An alternative way of calculating these values is to solve the matrix equation:

$\begin{bmatrix}
\rho(0) & ... & \rho(k-1) \\
... & ... & ... \\
\rho(k-1) & ... & \rho(0)
\end{bmatrix}
\begin{bmatrix}
\phi_{k1} \\
... \\
\phi_{kk}
\end{bmatrix} = \begin{bmatrix}
\rho(1) \\
... \\
\rho(k)
\end{bmatrix}$,

where $\rho(k)$ is the autocorrelation for $k$ lags.

In [245]:
row1 = acf(fb['counts'], nlags=1)
row2 = acf(fb['counts'], nlags=1)[::-1]

autos = np.vstack([row1, row2])
autos

In [173]:
b = acf(fb['counts'], nlags=2)[1:]

In [246]:
np.linalg.solve(autos, b)[-1]

For more on this method, see [this post](https://stats.stackexchange.com/questions/129052/acf-and-pacf-formula).

In [247]:
rcParams['figure.figsize'] = 20, 4

plot_pacf(fb['counts'], lags=20, alpha=0.05);

For more on ACF and PACF, see [these slides](http://people.cs.pitt.edu/~milos/courses/cs3750/lectures/class16.pdf) and [this post](https://towardsdatascience.com/significance-of-acf-and-pacf-plots-in-time-series-analysis-2fa11a5d10a8).

## ARMA Modeling

- 'AR' is for "**Auto-Regressive**": The prediction for today will be a function of the value for previous days.

    The number of lag periods we want to include will be a parameter in the statsmodels model object ("p").

    In particular, auto-regressive models look like this:

    $X_t = \beta_0 + \Sigma^p_{i=1}\beta_iX_{t-i} + \epsilon_t$, <br/>
    where $\epsilon_t$ should be more or less accurately modeled by white noise.

    We indicate how many terms our $AR$ model has by writing $AR(k)$ where $k$ is the number of terms.

    Looking at the PACF can help us decide on an appropriate $p$: We can look at where the correlation values cross the confidence thresholds. <br/><br/>

- 'MA' is for "**Moving Average**": The prediction for today will be a function of the rolling mean.

__Stated task A__: According to the text on time series analysis, why is the PACF useful when building an auto-regressive model? Answer in one to three sentences.
__Stated task B__: Write a continuation of the text on time series analysis, starting right after its last sentence.
The listing that follows was taken from a different source than the text on time series analysis.

__Data shown__:

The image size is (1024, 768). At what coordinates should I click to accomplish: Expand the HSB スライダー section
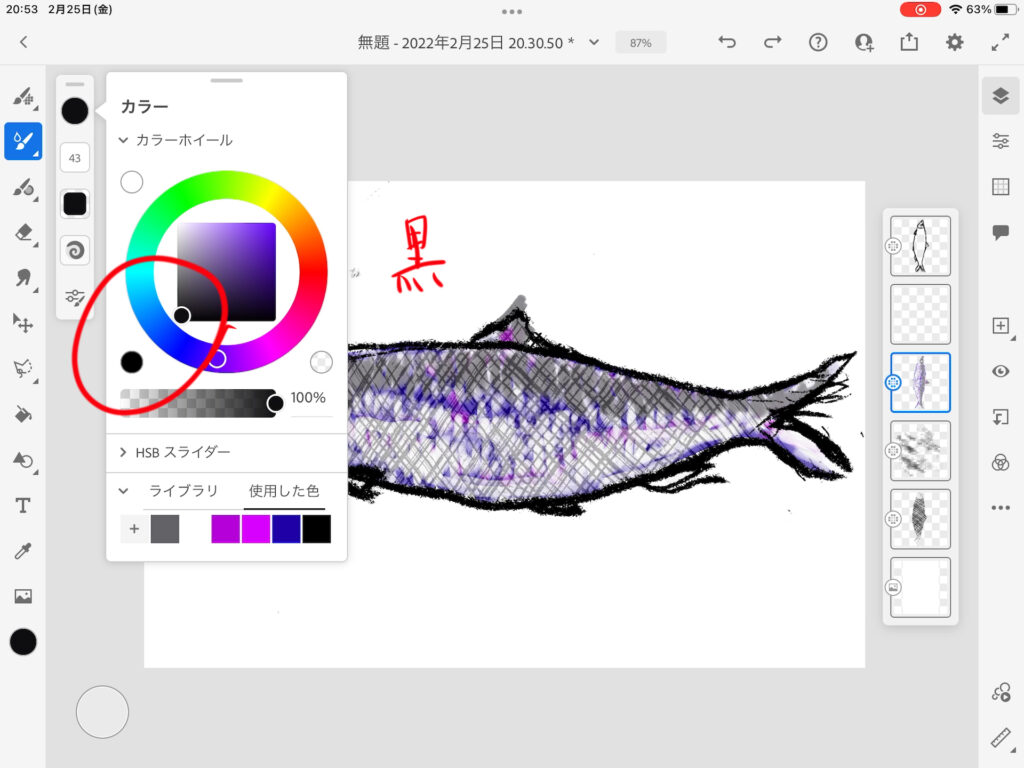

__Task output A__: The PACF helps in choosing an appropriate value for p, the number of lag periods in the model. It does this by showing where the correlation values cross the confidence thresholds.

__Task output B__:
    The number of average terms we want to include will be a parameter in the statsmodels model object ("q").

    In  particular, moving-average models look like this:

    $X_t = \mu + \epsilon_t + \Sigma^q_{i=1}\beta_i\epsilon_{t-i}$, <br/>
    where again the $\epsilon$ should be modeled by white noise.

    We indicate how many terms our $MA$ model has by writing $MA(k)$ where $k$ is the number of terms.

    Looking at the ACF can help us decide on an appropriate $q$: We can look at where the correlation values cross the confidence thresholds.

For some technical details, see [this page](https://en.wikipedia.org/wiki/Autoregressive%E2%80%93moving-average_model#Choosing_p_and_q).

The $AR$ and $MA$ models are intimately related. In fact $AR(p)$ is equivalent to $MA(\infty)$ for any $p$. The reverse holds as well if $|\theta| < 1$ for all $\theta$ in $MA(q)$. For more on this, see [here](https://otexts.com/fpp2/MA.html).

Consider $AR(1)$:

$X_t = \beta_0 + \beta_1X_{t-1} + \epsilon_t$ <br/> 
$= \beta_0 + \beta_1(\beta_1X_{t-2} + \epsilon_{t-1})$ <br/>
$= \beta_0 + \beta_1^2X_{t-2} + \beta_1\epsilon_{t-1}$ <br/>
$= \beta_0 + \beta_1^3X_{t-3} + \beta_1^2\epsilon_{t-2} + \beta_1\epsilon_{t-1}$

In the limit of this expansion we obtain an expression for $MA(\infty)$.

### Stationarity and the Dickey-Fuller Test

ARMA models assume that the time series is *stationary*, which means that its statistical properties are not a (meaningful) function of time.

It may seem counterintuitive that, for modeling purposes, we want our time series not to be a function of time! But the basic idea is the familiar one that we want our datapoints to be mutually *independent*. For more on this topic, see [here](https://stats.stackexchange.com/questions/19715/why-does-a-time-series-have-to-be-stationary).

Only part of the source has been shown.